**The problem**
Reproduce each line of the data below word for word, leaving out the pictures.

**Records shown**
******************************

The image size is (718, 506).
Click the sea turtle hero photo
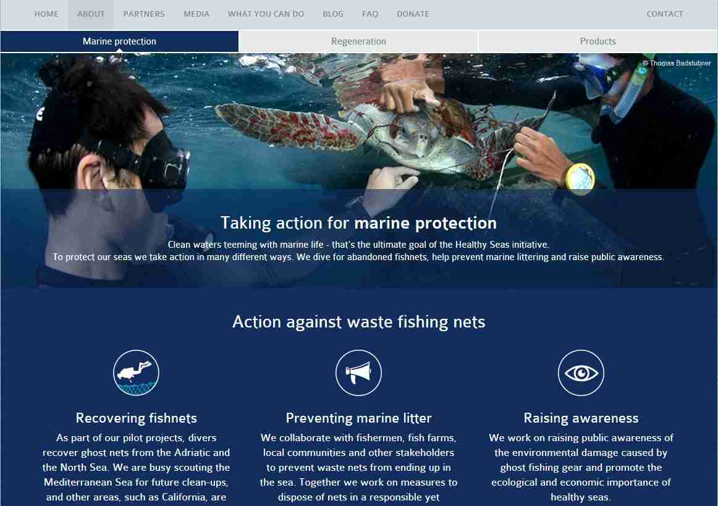359,171
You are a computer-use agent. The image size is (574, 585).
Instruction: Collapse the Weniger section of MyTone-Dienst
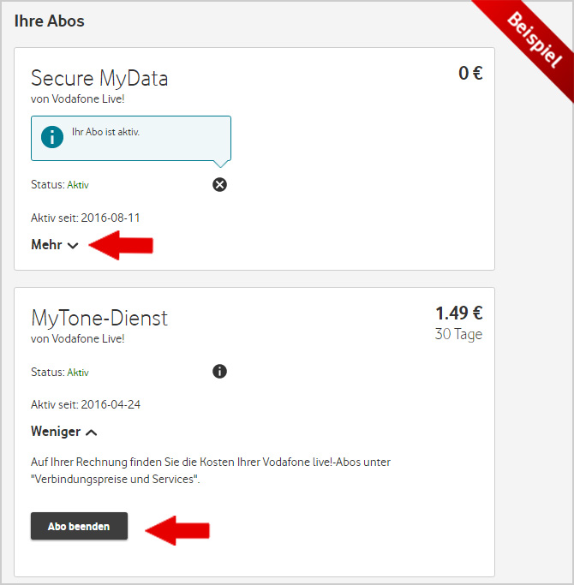coord(64,432)
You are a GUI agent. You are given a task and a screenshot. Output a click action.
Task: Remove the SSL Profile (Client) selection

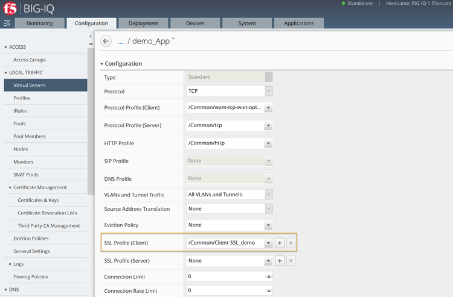point(291,243)
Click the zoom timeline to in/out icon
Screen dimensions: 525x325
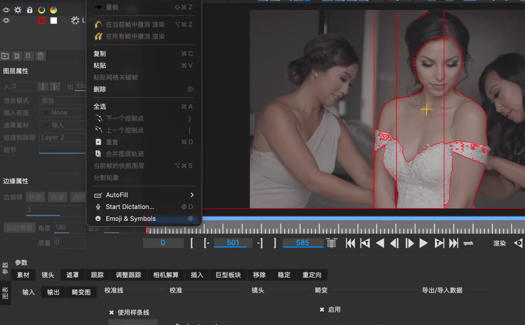click(332, 243)
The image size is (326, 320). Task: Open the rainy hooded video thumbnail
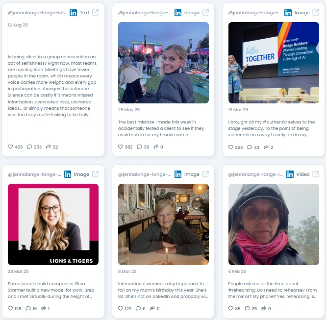(274, 224)
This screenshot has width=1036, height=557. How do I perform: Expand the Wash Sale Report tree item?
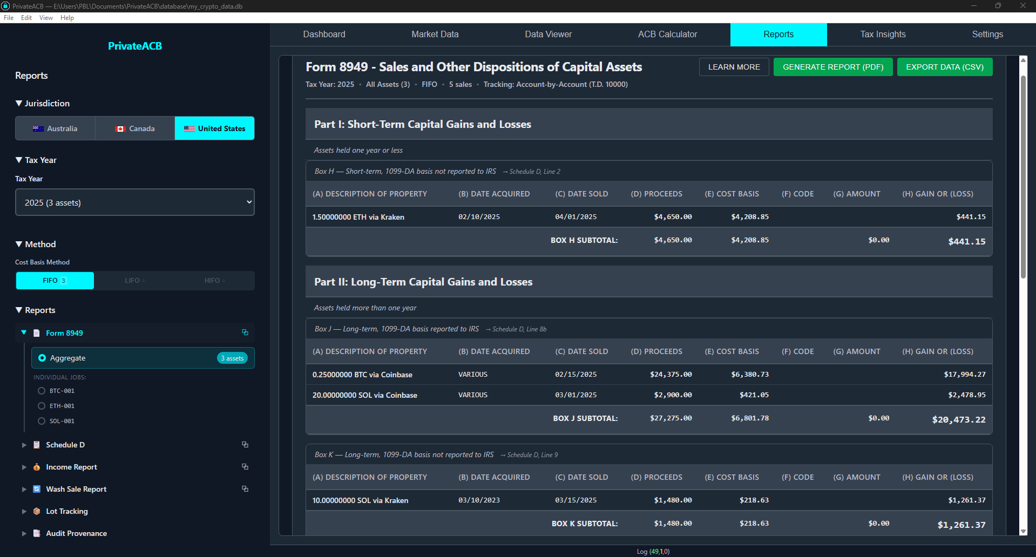pos(24,489)
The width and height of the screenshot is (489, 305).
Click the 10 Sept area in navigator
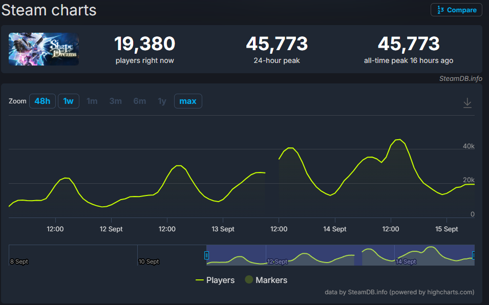pyautogui.click(x=148, y=262)
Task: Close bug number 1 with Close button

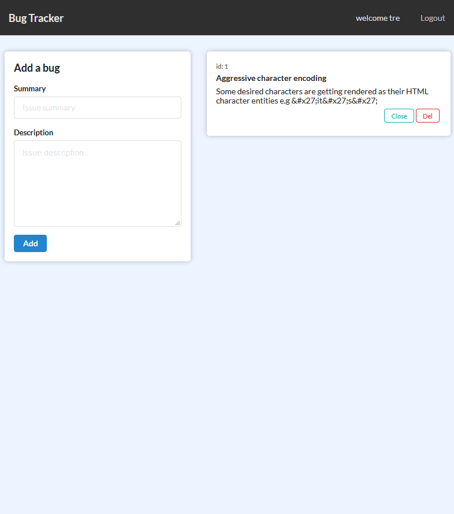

******************************

**Task output**
The image size is (718, 506).
Click the sea turtle hero photo
359,171
You are a computer-use agent. The image size is (574, 585).
Instruction: Collapse the Weniger section of MyTone-Dienst
coord(64,432)
You are a GUI agent. You are given a task and a screenshot. Output a click action.
Task: Remove the SSL Profile (Client) selection

point(291,243)
Click the zoom timeline to in/out icon
Screen dimensions: 525x325
click(332, 243)
The image size is (326, 320). Task: Open the rainy hooded video thumbnail
(274, 224)
This screenshot has width=1036, height=557. How do I perform: Expand the Wash Sale Report tree item?
pos(24,489)
The width and height of the screenshot is (489, 305).
Click the 10 Sept area in navigator
pyautogui.click(x=148, y=262)
Task: Close bug number 1 with Close button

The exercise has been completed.